How much you get out off Walter Salles’ On The Road will probably depend on your
appreciation of the Beats in general and Jack Kerouac’s magnum opus in
particular. If you’re a fan, you
can probably bump that rating on the right up at least a point. Long considered unfilmable despite
cinema’s obsession with road movies, Kerouac’s autobiographical novel is a
largely plot-free, aimless meander around ‘40s America in the company of two
rather pleased-with-themselves, intense young bucks for whom the journey, not
the destination, is what’s important, man! Nothing much happens. Their wanderlust and search for
themselves sees them taking shedloads of drugs, driving fast and bumping into
the thinly-disguised likes of William
Burroughs (the novel’s Old Bull Lee) and Allen Ginsberg (Carlo Marx)
before the compromises and sacrifices of adulthood force them to re-evaluate
their relationship.
Like his adaptation of Che Guevara’s The Motorcycle Diaries, Salles’ On The Road is very pretty but pretty vacuous. There’s spectacular vistas, beautiful
landscapes, splendid isolation, the highways and byways of America. But like The Motorcycle Diaries it’s a bit too respectful, too
humourless. It lacks energy, has
none of the appeal of the book, fails to articulate just why the book and
Kerouac should matter 60-odd years down the road. It’s an aimless, joyless cul-de-sac that feels both overlong
and too glib, it lacks depth.
Never has staying up late, downing bottles of beer and whisky, smoking
dope, taking speed, driving classic cars really fast and shagging pretty young
ingénues looked quite this bland and tedious.
Hedlund, in a star-making turn, is wonderful as the
charming, selfish, frequently naked, Moriarty; a beautiful, rampant appetite
made flesh, his boyish innocence undercutting his thoughtless irresponsible
self-absorption. Riley’s Paradse
however never quite rings true. As
essentially Kerouac, Riley feels too old, too arch, too passive. You never get the sense of an inner
life, the desire to create, an artistic drive, a lust for experience. Whether he’s taking speed, bar-hopping,
tapping at his typewriter or indulging in threesomes, Riley feels too earnest,
like he’s constantly trying to remember the advice of his vocal coach even
while he’s being wanked off by the little girl from Twilight.
Disappointingly, Paradise and Moriarty never act on their homoerotic
desire for each other, their sharing of Marylou the closest they get, but had
they consummated their love perhaps it might have explained the wide-eyed look
of constipated surprise Riley wears for much of the film.
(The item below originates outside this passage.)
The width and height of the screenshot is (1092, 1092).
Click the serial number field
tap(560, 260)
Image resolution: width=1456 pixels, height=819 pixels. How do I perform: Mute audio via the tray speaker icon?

The supporting cast are great. All of the women are shockingly underwritten but as Marylou,
Kristen Stewart is a revelation, a tough but vulnerable jailbait siren who
bewitches both Moriarty and Paradise while Kirsten
Dunst as Moriarty’s second wife Camille comes across not as the shrew she
could so easily have been but as a woman pushed to the edge by the selfish
manchild she’s indulged. Viggo Mortensen’s Old Bull Lee is a
resolutely macho but amusing William Burroughs impersonator, Amy Adams brings a touch of demented
genius to her role as Bull’s wife Jane and Steve
Buscemi practically walks of with the film as a gay salesman Moriarty
hustles.
Perhaps the finest performance of the film however, if
you’re not a fan of the Beats or self-absorbed pretty boys, comes from Mad Men’s Elisabeth Moss as the
straitlaced Galatea, the wife of one of Moriarty and Paradise’s traveling
companions who is unceremoniously dumped at the sweaty Louisiana home of
smacked out junkies Bull and Jane.
Her rage and frustration at her treatment and her lack of tolerance for
this pretentious, self-indulgent boy’s club could almost be the audience’s.
Still, if you’re a fan of the novel, love beautiful shots of
highways or have always wanted to see the wee girl from Twilight’s tits, you’ll find On
The Road a diverting couple of hours.